- Your assignment
Below are some records: retype them all exactly, but not the pictures.

Stored records
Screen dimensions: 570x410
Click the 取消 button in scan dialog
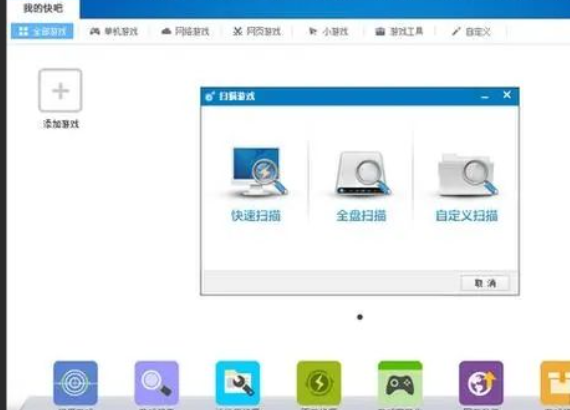coord(485,283)
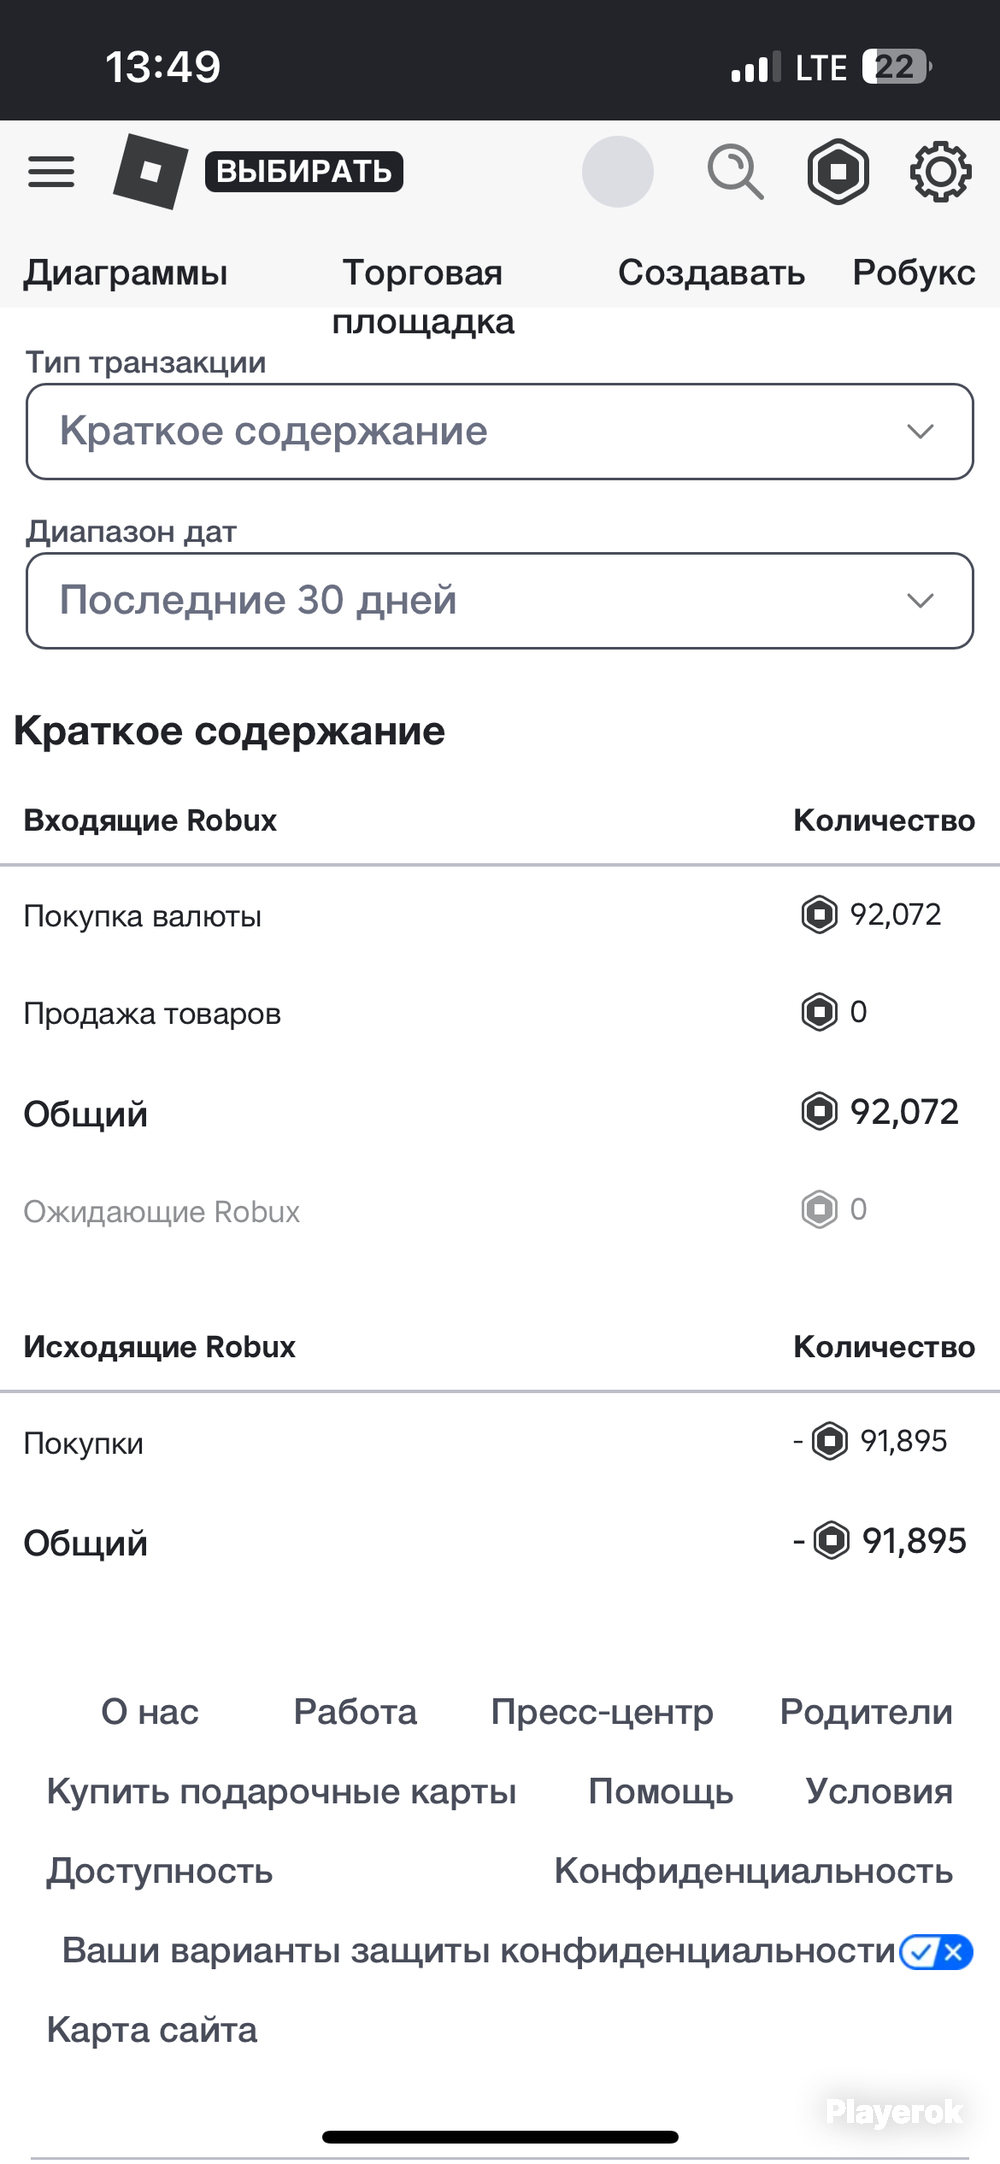1000x2164 pixels.
Task: Open the Robux balance hexagon icon
Action: point(838,172)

- Answer to this exercise
Screen dimensions: 570x410
Click the 取消 button in scan dialog
coord(485,283)
1000x2164 pixels.
Task: Open the Robux balance hexagon icon
Action: point(838,172)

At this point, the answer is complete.